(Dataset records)

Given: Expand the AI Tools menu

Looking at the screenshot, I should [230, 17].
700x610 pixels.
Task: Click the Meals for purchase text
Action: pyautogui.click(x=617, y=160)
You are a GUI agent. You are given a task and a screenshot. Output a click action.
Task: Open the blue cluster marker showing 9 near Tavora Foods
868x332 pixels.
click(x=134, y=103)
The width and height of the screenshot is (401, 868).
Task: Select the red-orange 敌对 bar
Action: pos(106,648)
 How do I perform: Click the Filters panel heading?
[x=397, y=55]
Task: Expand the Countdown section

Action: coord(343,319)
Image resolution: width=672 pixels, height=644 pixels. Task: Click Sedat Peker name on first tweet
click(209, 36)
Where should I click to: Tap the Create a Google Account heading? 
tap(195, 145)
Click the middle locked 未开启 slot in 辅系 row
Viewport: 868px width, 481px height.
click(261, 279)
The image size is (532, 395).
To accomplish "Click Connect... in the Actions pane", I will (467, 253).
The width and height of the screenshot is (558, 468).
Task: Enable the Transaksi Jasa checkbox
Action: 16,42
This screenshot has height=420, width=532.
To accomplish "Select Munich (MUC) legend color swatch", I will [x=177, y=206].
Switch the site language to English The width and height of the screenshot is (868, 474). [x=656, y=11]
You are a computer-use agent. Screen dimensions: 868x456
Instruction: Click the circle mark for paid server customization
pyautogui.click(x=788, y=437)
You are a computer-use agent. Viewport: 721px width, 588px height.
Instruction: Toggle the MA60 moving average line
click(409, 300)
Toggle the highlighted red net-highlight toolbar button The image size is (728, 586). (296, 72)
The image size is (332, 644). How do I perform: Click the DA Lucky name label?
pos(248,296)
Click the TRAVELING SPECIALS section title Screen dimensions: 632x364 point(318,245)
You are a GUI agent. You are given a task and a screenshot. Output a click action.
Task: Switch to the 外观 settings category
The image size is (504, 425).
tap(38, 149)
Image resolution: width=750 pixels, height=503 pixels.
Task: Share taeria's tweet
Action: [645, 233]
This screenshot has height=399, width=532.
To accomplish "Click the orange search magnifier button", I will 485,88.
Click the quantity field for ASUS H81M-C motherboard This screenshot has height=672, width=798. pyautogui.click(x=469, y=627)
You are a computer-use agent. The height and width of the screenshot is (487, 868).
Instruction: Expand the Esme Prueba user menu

- EXERCISE AIM -
Read the entries above, then pull out the lines that include "Switch".

- SOLUTION TO THIS EXERCISE -
Switch the site language to English The width and height of the screenshot is (868, 474). [x=656, y=11]
Task: Switch to the 外观 settings category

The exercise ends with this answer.